Genital ulcer disease among STD clinic attenders in Nairobi: association with HIV-1 and circumcision status
- PMID: 8940669
- DOI: 10.1258/0956462961918374
Genital ulcer disease among STD clinic attenders in Nairobi: association with HIV-1 and circumcision status
Abstract
In previous studies, genital ulcers in men have been found to be associated with increased risk of HIV-1 seroconversion. To further explore this association male patients attending a sexually transmitted disease (STD) clinic in Nairobi for either urethritis (controls, n = 276) or a genital ulcer (cases, n = 607) were compared with respect to sexual behaviour, presence of HIV-1 antibody and circumcision status. Patients were followed to study risk factors for incident genital ulcers and HIV-1 seroconversion. At entry, being married was associated with higher prevalence of HIV-1 (OR = 1.76) and genital ulcers (OR = 1.42). Lack of circumcision was associated with both HIV-1 infection (OR = 4.67) and the presence of a genital ulcer (OR = 2.23). Genital ulcers were also associated with HIV-1 infection (OR = 1.87) independent of circumcision status. On follow-up, HIV-1 seropositivity was associated with incident genital ulcers. It is argued that the association between genital ulcers and HIV-1 infection may be more complex than ulcers simply being a risk factor for HIV-1 infection, and that HIV-1 infection may either increase the risk of acquiring a genital ulcer, or HIV-1 infection and genital ulcers may have some unknown risk factor in common.
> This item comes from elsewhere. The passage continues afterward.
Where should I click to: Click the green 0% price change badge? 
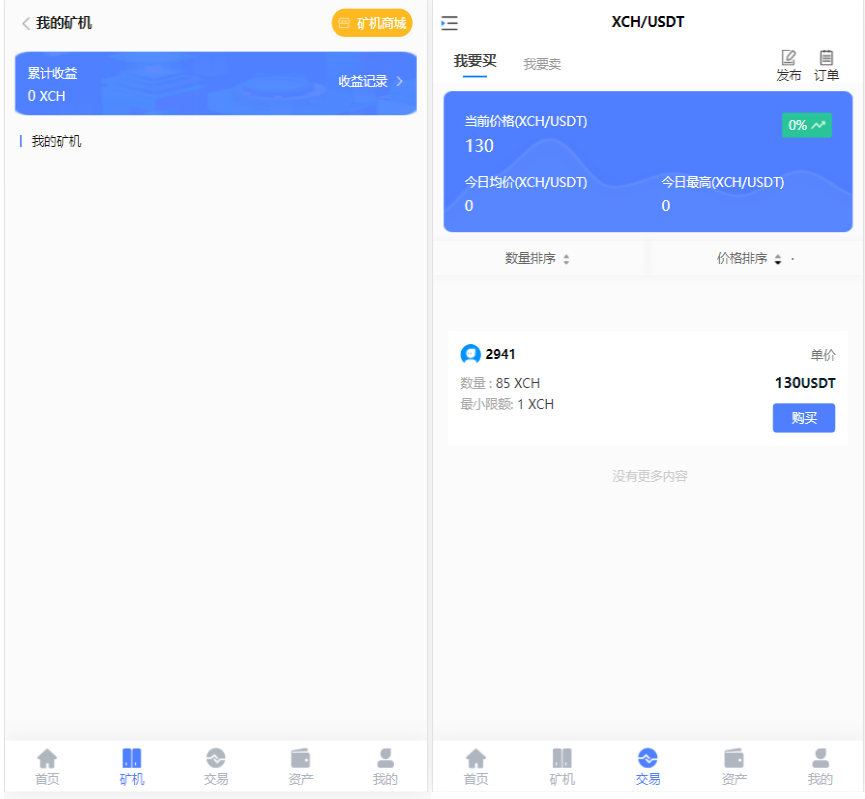806,125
PIP: Male patients (mean age, 28 years) attending a sexually transmitted disease clinic in Nairobi, Kenya, for either urethritis (276 controls) or a genital ulcer (607 cases) were compared with respect to sexual behavior, presence of HIV-1 antibody, and circumcision status. Only 164 men were not circumcised. Circumcised men reported more life-time sex partners than uncircumcised men (19 vs. 10, p 0.01). Patients were followed up for 196 days to explore the risk factors for incident genital ulcers and HIV-1 seroconversion. On average, 2.66 follow-up visits per patient were recorded. 28 men seroconverted to HIV-1 during follow-up. 61% of the ulcer patients reported sex workers as the likely source of their infection, whereas 58% of the urethritis patients did so. Multiple logistic regression variables of marital status, age, and genital ulcer in the past were used to examine the relationship among these variables. Ulcer in the past was a significant predictor of a current ulcer (p 0.01) and higher age was significantly associated with HIV-1 seropositivity (p 0.01). At entry, being married was associated with higher prevalence of HIV-1 (odds ratio [OR] = 1.76) and genital ulcers (OR = 1.42). Lack of circumcision was associated with both HIV-1 infection (OR = 4.67) and the presence of a genital ulcer (OR = 2.3). 68 men acquired a new ulcer during follow-up. HIV-1 seropositivity at enrolment was significantly associated with genital ulcer reinfection (relative risk = 3.63 by Cox's regression). Genital ulcers were also associated with HIV-1 infection (OR = 1.87) independent of circumcision status. On follow-up, HIV-1 seropositivity was associated with incident genital ulcers. The association between genital ulcers and HIV-1 infection may be more complex than ulcers' simply being a risk factor for HIV-1 infection: either HIV-1 infection may increase the risk of acquiring a genital ulcer or HIV-1 infection and genital ulcers may have some unknown risk factor in common.